** Seitentext **
>>

Am 25. Mai 2018 wird die Datenschutz-Grundverordnung (DSGVO) 2016/679 vom 27. April 2016 in Kraft treten und die Verarbeitung personenbezogener Daten damit europaweit geregelt (englisch: „General Data Protection Regulation”. Derzeit bereiten sich europäische Unternehmen aktiv auf die Umsetzung der DSGVO vor, weil die Verletzung der Verordnung mit Geldbußen von bis zu 20 Mio. Euro oder 4 Prozent des weltweit erzielten Jahresumsatzes des vorangegangenen Geschäftsjahrs (je nachdem, welcher dieser Beträge höher ist) geahndet wird. Allerdings ist der Mechanismus der Einziehung von Geldbußen noch nicht entwickelt worden, und es gibt kein klares Verfahren für die Anwendung der Maßnahmen auf nicht in der EU ansässige Unternehmen.

<<

** Aufgaben **
**a)** Gib den Absatz aus dem Text zur DSGVO, der mit „Am 25. Mai 2018“ beginnt, als knappe Stichpunktliste wieder, ohne die wichtigsten Fakten wegzulassen.
**b)** Nenne alle Zahlenangaben im Text zur DSGVO, also Daten, Nummern, Beträge und Prozentsätze.
**c)** Beantworte anhand des Textes zur DSGVO:
(i) An welchem Tag tritt die Verordnung in Kraft?
(ii) Wie lautet ihre englische Bezeichnung?
(iii) Für welche Unternehmen gibt es noch kein klares Verfahren zur Anwendung der Maßnahmen?
Die Einträge sind eigenständiges Material und gehören nicht zum Text zur DSGVO.

** Datensätze **
>>

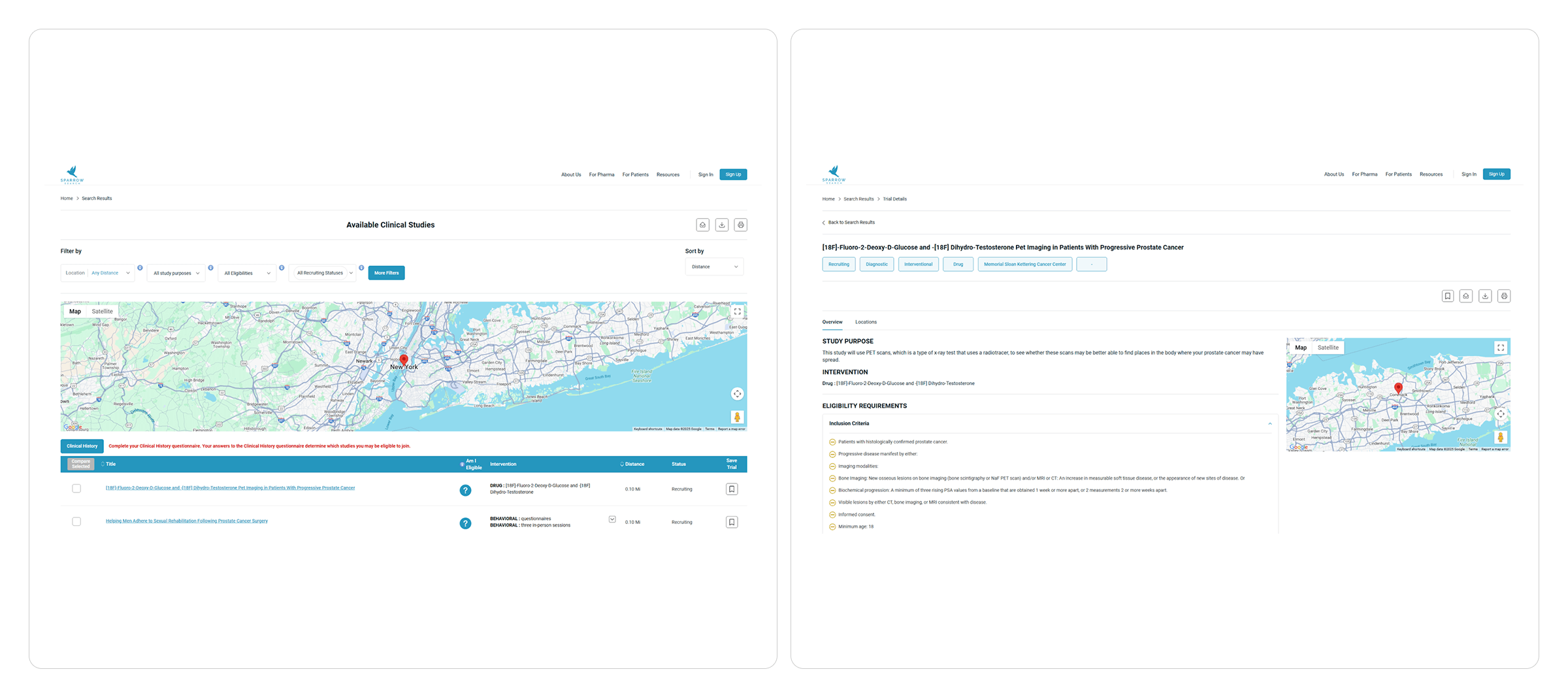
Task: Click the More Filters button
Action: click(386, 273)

<<
>>

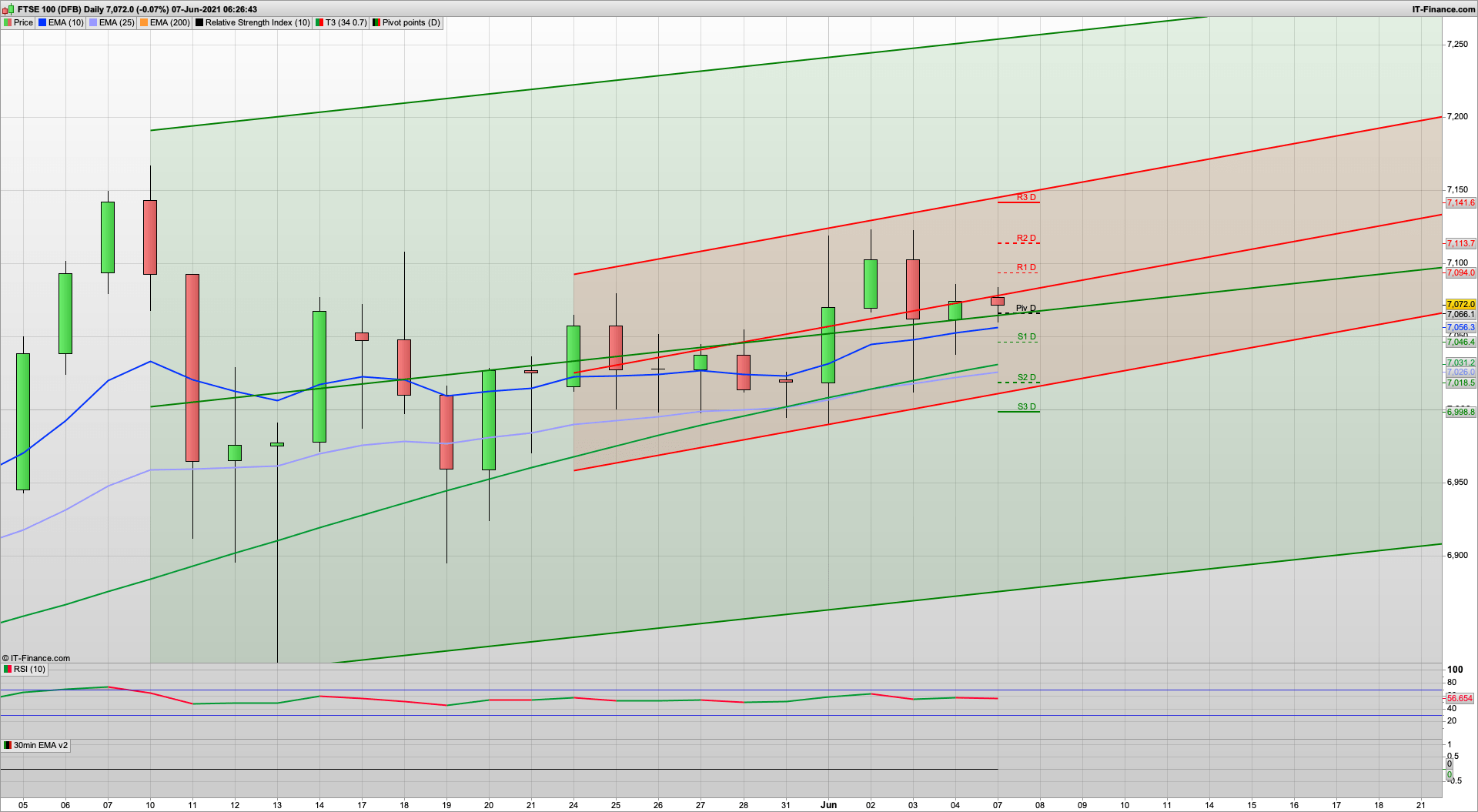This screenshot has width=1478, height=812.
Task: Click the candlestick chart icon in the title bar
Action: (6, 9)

<<

** Lösungen **
**a)**
- Die Datenschutz-Grundverordnung (DSGVO) 2016/679 vom 27. April 2016 tritt am 25. Mai 2018 in Kraft.
- Sie regelt europaweit die Verarbeitung personenbezogener Daten.
- Europäische Unternehmen bereiten sich derzeit aktiv auf die Umsetzung vor.
- Bei Verstößen drohen Geldbußen von bis zu 20 Mio. Euro oder 4 Prozent des weltweiten Jahresumsatzes des vorangegangenen Geschäftsjahrs. Maßgeblich ist der höhere Betrag.
- Der Mechanismus zur Einziehung der Geldbußen ist noch nicht entwickelt.
- Für nicht in der EU ansässige Unternehmen fehlt ein klares Verfahren zur Anwendung der Maßnahmen.

**b)**
- 25. Mai 2018
- 2016/679
- 27. April 2016
- 20 Mio. Euro
- 4 Prozent

**c)**
(i) Am 25. Mai 2018.
(ii) „General Data Protection Regulation“.
(iii) Für Unternehmen, die nicht in der EU ansässig sind.